En mayo de 1897, Wilde fue liberado tras cumplir su condena. Sin embargo, la pena que le impuso la sociedad fue irreversible. Su nombre estaba marcado por el polvo de la infamia, y su reputación, irremediablemente dañada. Wilde, quien en su época fue el brillante interlocutor de las tertulias literarias, salió de prisión como una sombra de lo que fue. En lugar de regresar al vibrante centro de la vida cultural británica, se retiró a París, adoptando el seudónimo de Sebastián Melmoth, un homenaje a un personaje literario que, más que reflejar su genio, encapsulaba su doloroso exilio y sufrimiento.

A lo largo de sus últimos años, Wilde se acercó al catolicismo, pero su conversión no pudo redimirlo de la pobreza ni de la marginación. El hombre que había deslumbrado con su elocuencia y su magnetismo ahora se hallaba solo, sin el apoyo de sus amigos más cercanos y con escasos recursos. La sociedad lo había expulsado, y su familia, distante y ajena, le cerró las puertas.
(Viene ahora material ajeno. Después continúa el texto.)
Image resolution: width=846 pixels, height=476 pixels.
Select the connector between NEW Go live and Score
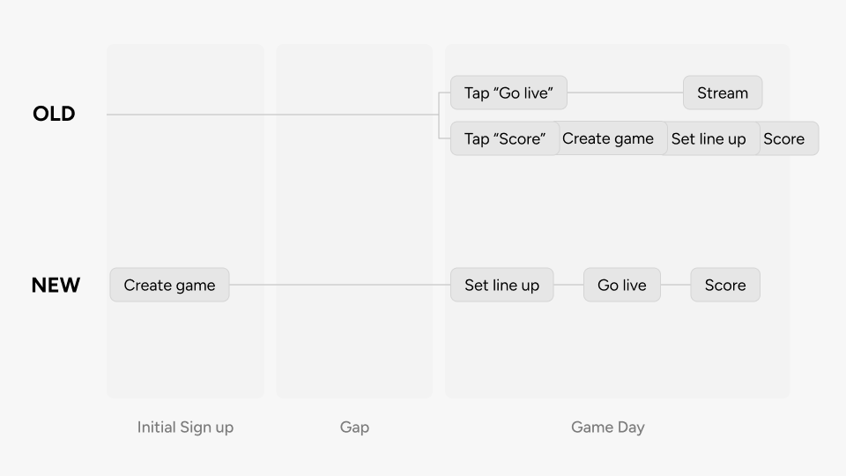tap(675, 285)
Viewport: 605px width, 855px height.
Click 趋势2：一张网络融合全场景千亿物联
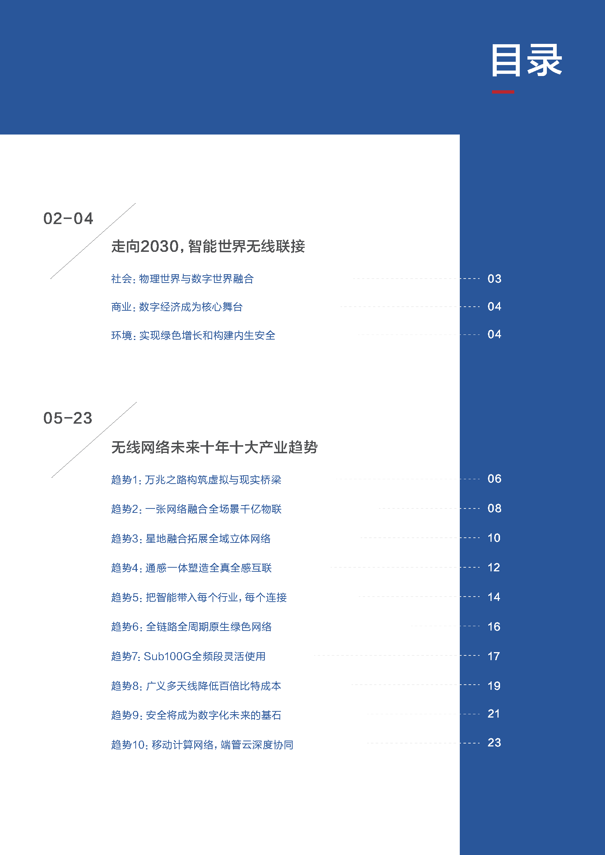197,509
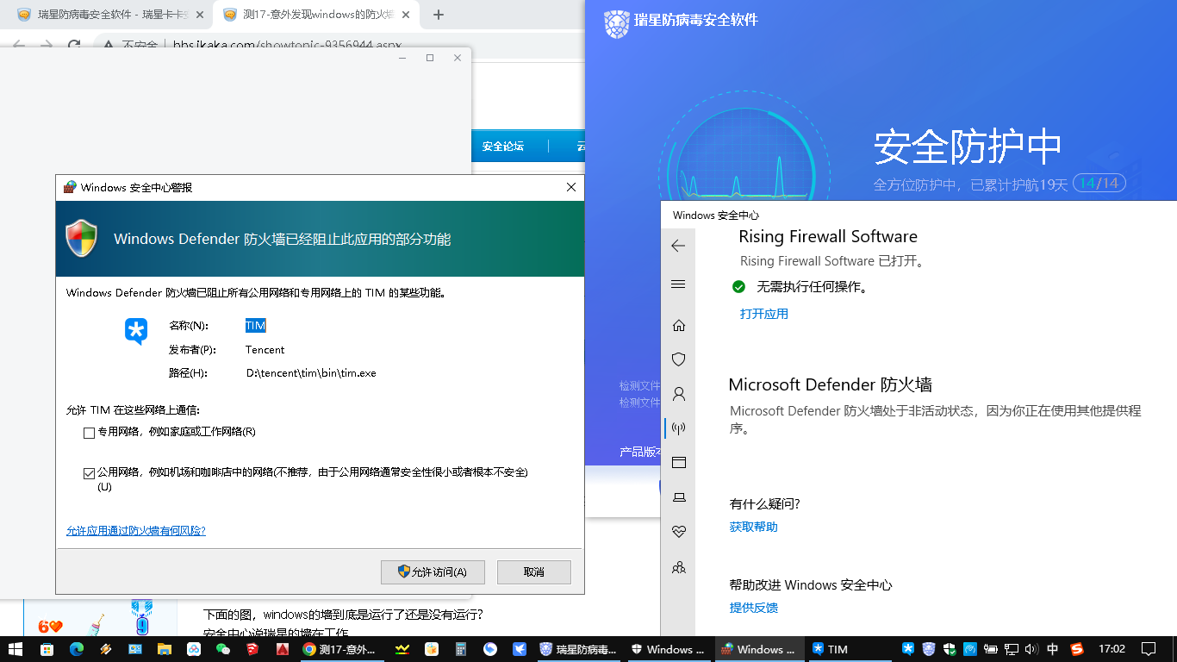Enable the 专用网络 private network checkbox

[x=89, y=433]
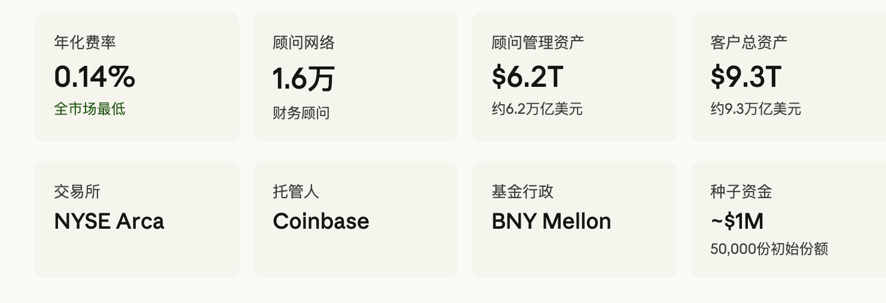Select the 顾问管理资产 label
886x303 pixels.
tap(537, 43)
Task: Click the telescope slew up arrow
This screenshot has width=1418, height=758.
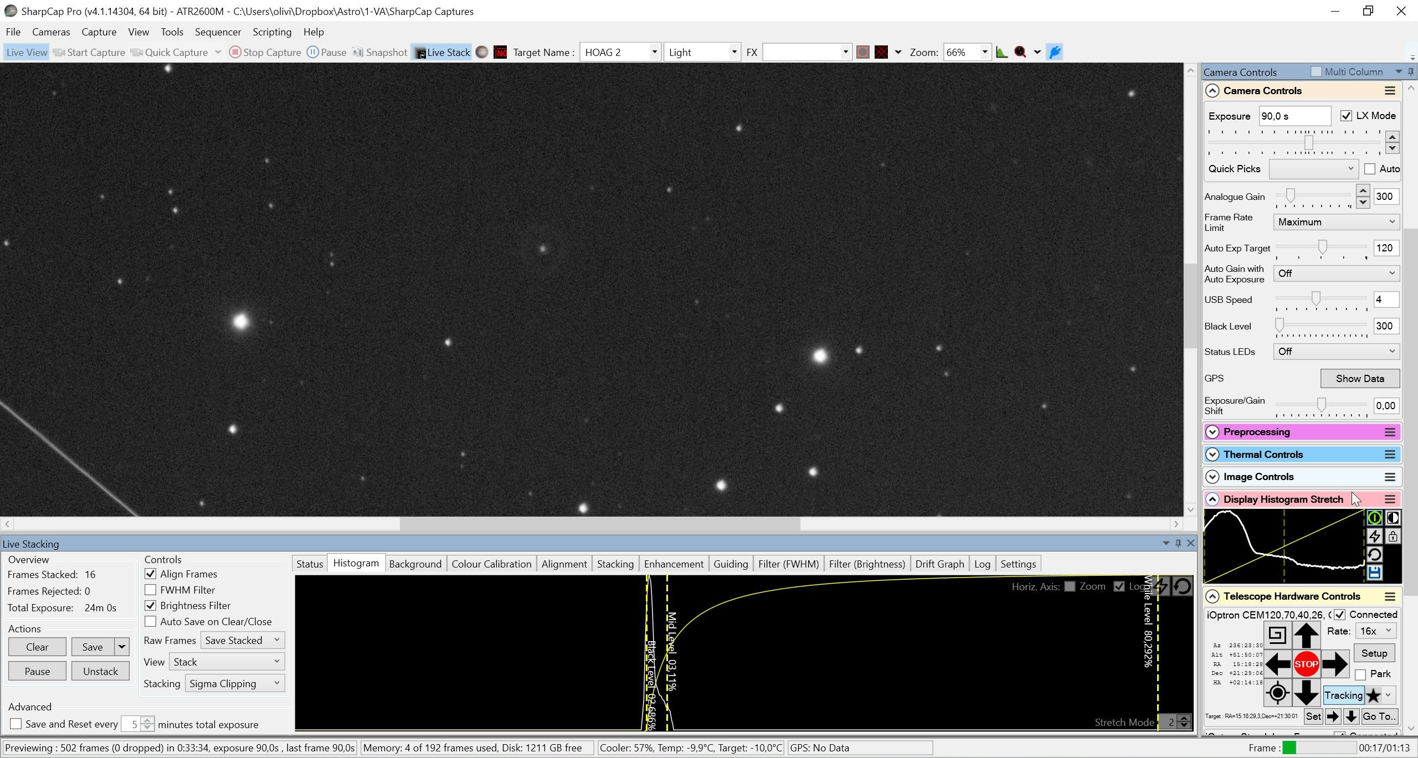Action: [1306, 635]
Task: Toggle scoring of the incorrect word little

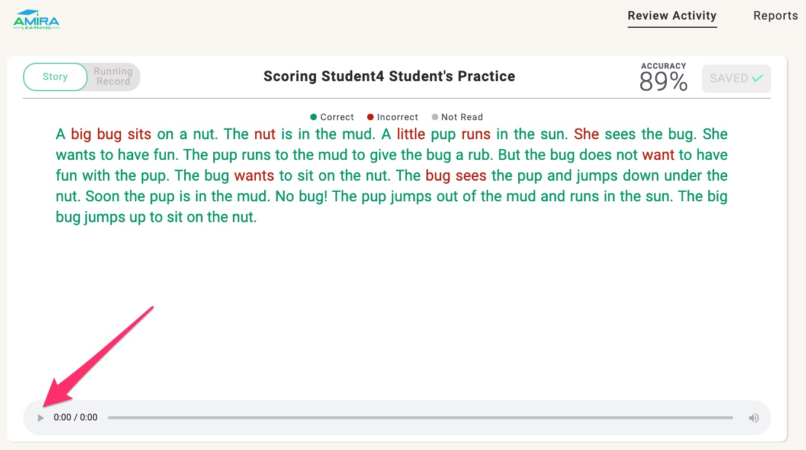Action: (411, 134)
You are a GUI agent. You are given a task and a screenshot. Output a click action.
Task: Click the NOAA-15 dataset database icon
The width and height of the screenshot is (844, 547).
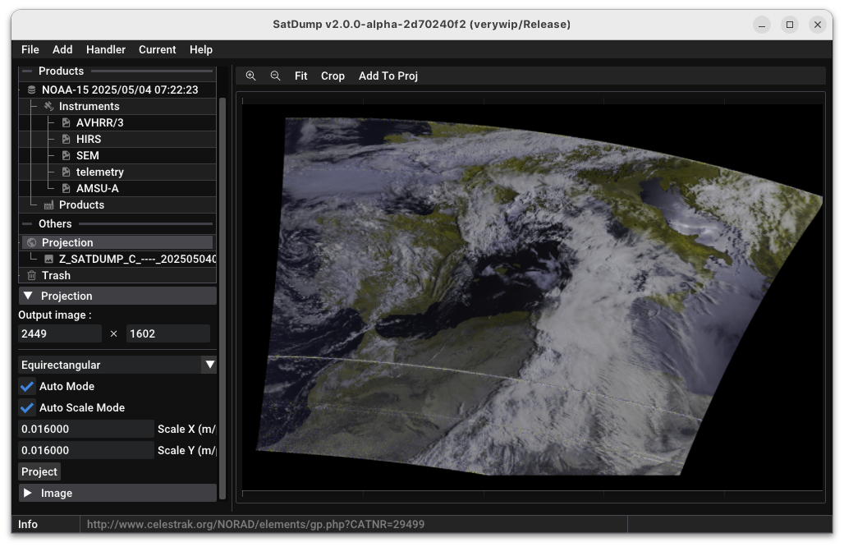pos(31,90)
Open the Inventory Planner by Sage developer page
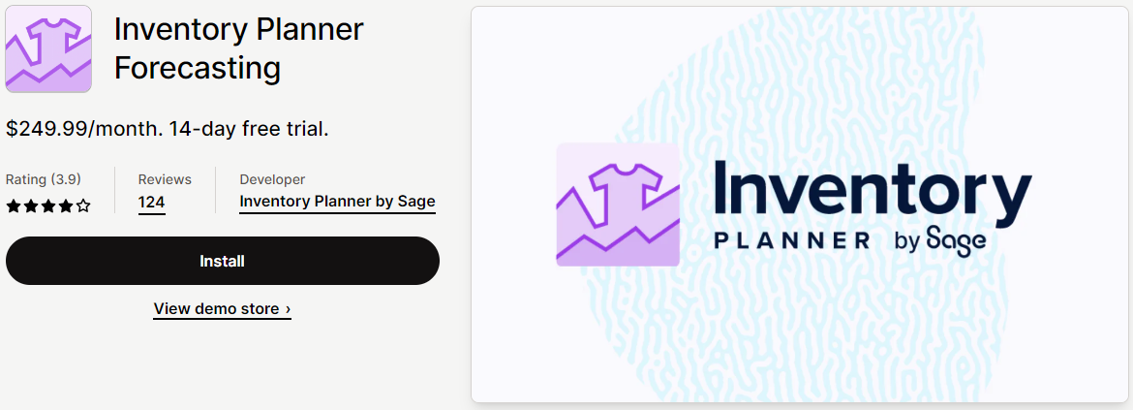The image size is (1133, 410). 337,202
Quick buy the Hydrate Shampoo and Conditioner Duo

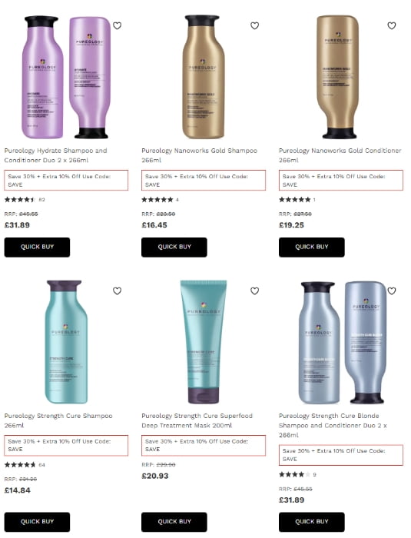[x=37, y=247]
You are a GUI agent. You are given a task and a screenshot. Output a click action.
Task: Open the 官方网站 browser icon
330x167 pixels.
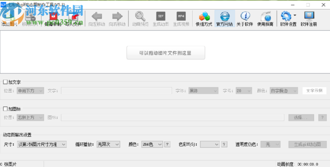click(x=225, y=17)
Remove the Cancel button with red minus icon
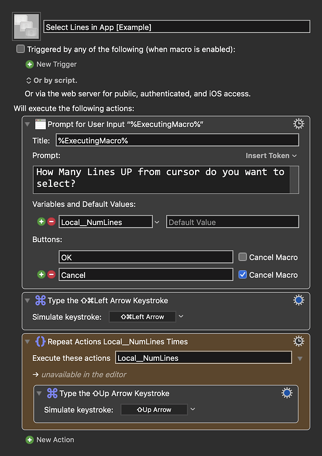The height and width of the screenshot is (456, 322). (x=52, y=274)
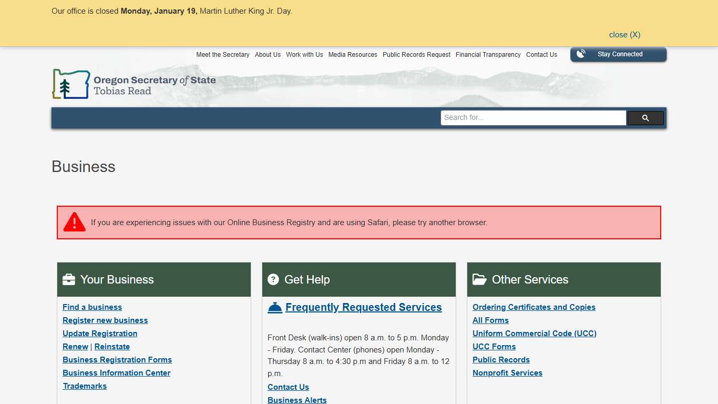Type in the Search for field

[x=533, y=118]
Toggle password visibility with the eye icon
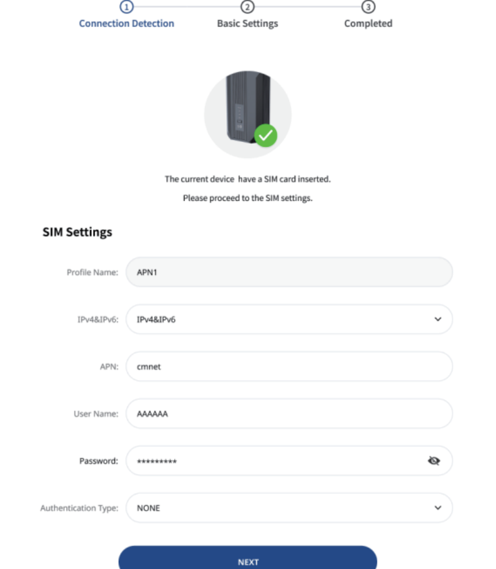 pos(434,461)
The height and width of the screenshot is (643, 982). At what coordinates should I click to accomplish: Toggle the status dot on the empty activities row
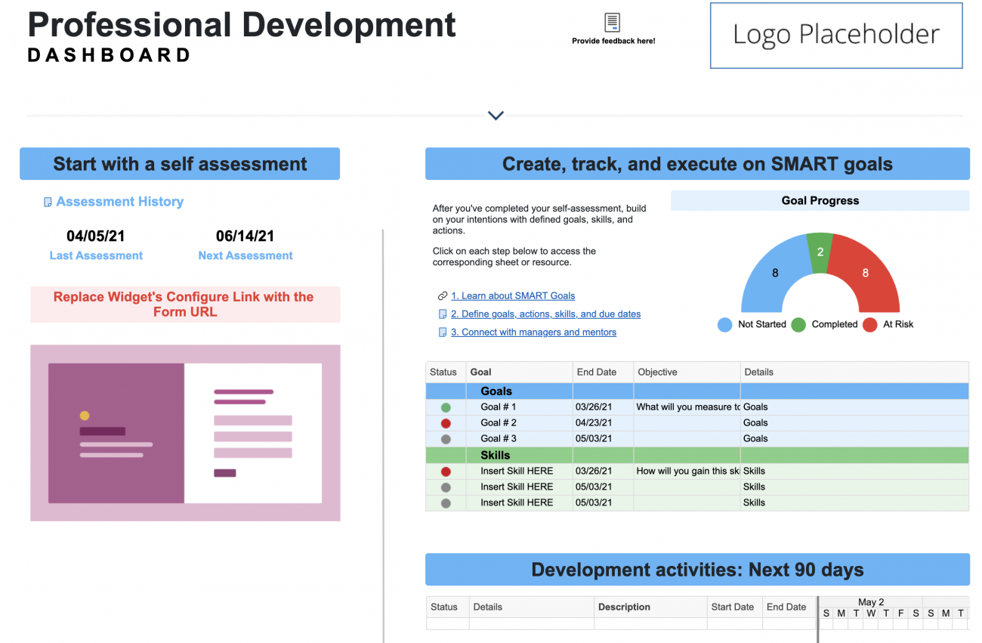tap(447, 623)
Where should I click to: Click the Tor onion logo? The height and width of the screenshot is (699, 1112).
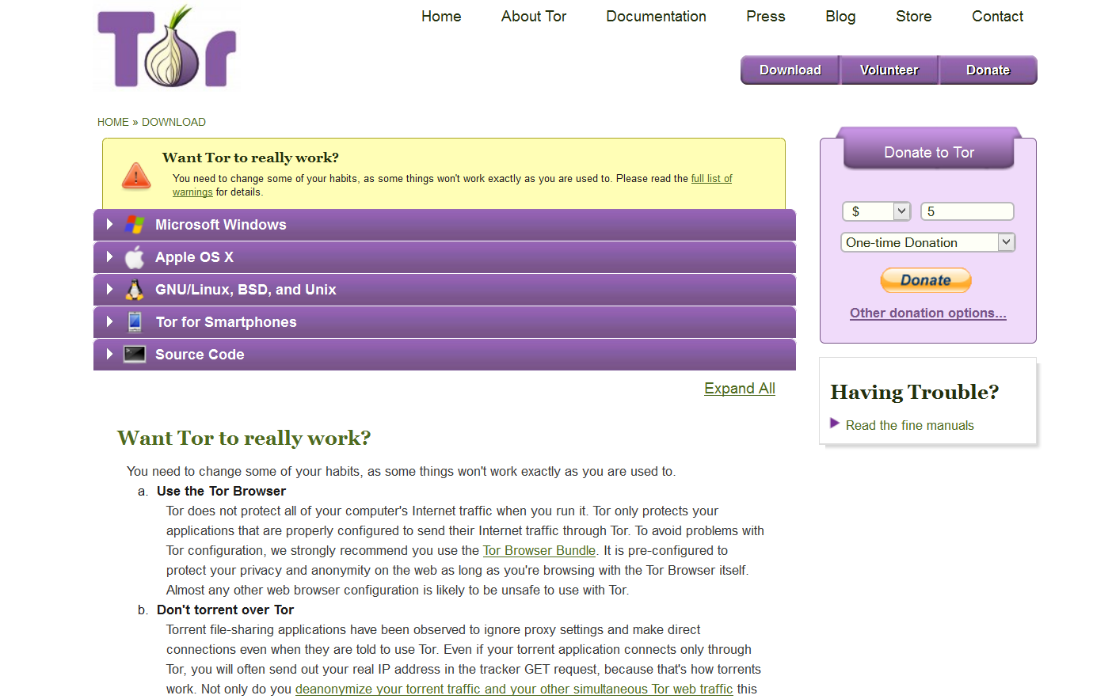pos(167,47)
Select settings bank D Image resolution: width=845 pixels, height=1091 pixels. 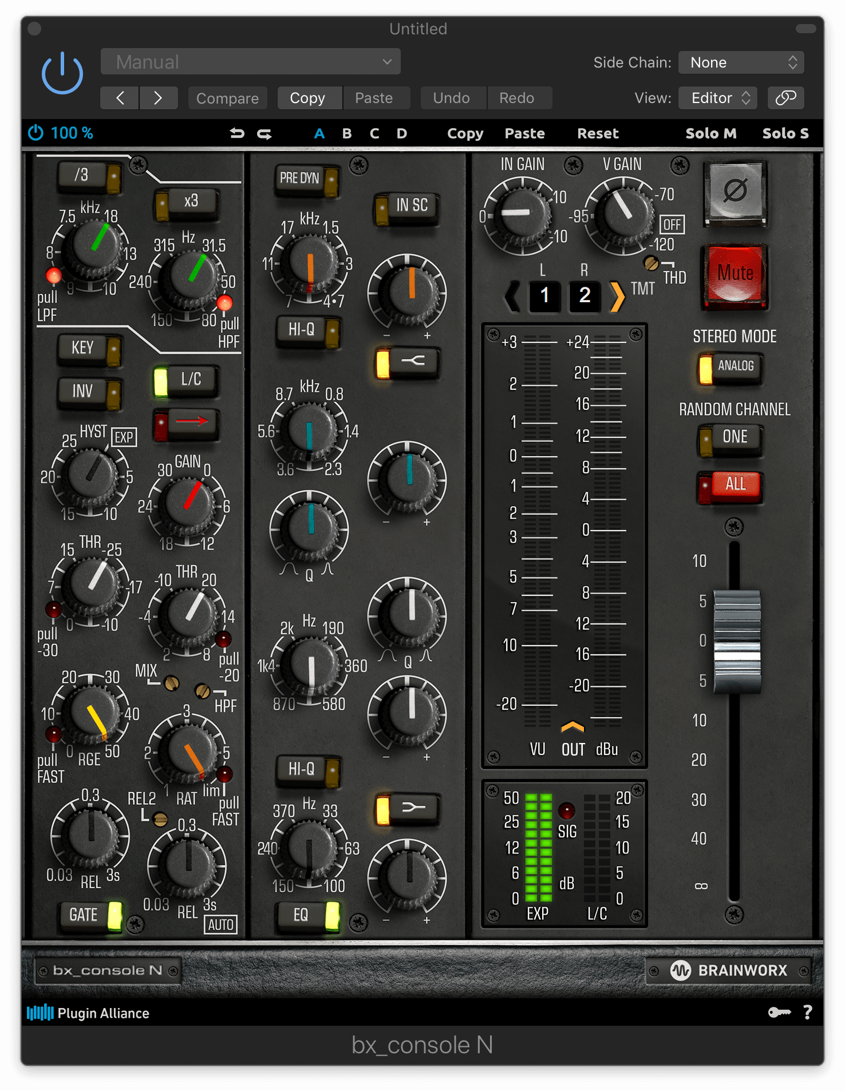[x=402, y=133]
Su esposa, Constance, le prohibió el contacto con sus hijos, y su relación con Lord Alfred Douglas, la figura que había desencadenado su ruina, se desvaneció en el olvido.

Oscar Wilde falleció el 30 de noviembre de 1900, a los 46 años, en una habitación modesta de un hotel de París. La causa oficial de su muerte fue meningitis, enfermedad que algunos atribuyen a los estragos de la sífilis, que él mismo había contraído durante su vida licenciosa. No obstante, más allá de la explicación médica, lo que realmente murió en Wilde fue su espíritu: la cárcel, la humillación y el ostracismo social lo destrozaron no solo como hombre, sino también como artista. El escritor brillante y audaz que una vez brilló en el firmamento de la literatura inglesa se desvaneció, dejando en su lugar una figura trágica, marcada por la desolación y el sufrimiento.

A pesar de la brutalidad de su condena, el legado de Wilde no quedó completamente eclipsado. Con el paso del tiempo, su obra fue reivindicada, y el hombre que alguna vez fue vilipendiado como un paria de la sociedad victoriana emergió, décadas después, como uno de los más grandes escritores de la literatura inglesa. En 2017, el gobierno británico, al aprobar la Ley Turing, que despenalizaba los actos homosexuales cometidos por hombres antes de 1967, finalmente ofreció una disculpa oficial a Wilde, pero dicha disculpa llegó demasiado tarde, cuando ya no podía aliviar el sufrimiento del escritor ni restaurar la grandeza de su vida.

La vida de Oscar Wilde, marcada por el juicio, el encarcelamiento y la miseria, permanece como un recordatorio sombrío de las injusticias cometidas contra aquellos que vivieron al margen de las estrictas normas sociales de su época. A pesar de su caída trágica, Wilde sigue siendo un emblema de resistencia, de lucha por la libertad individual. La melancolía de su destino reside no solo en la brutalidad de su condena, sino también en el tardío reconocimiento de su genio, un genio que el mundo casi pierde para siempre.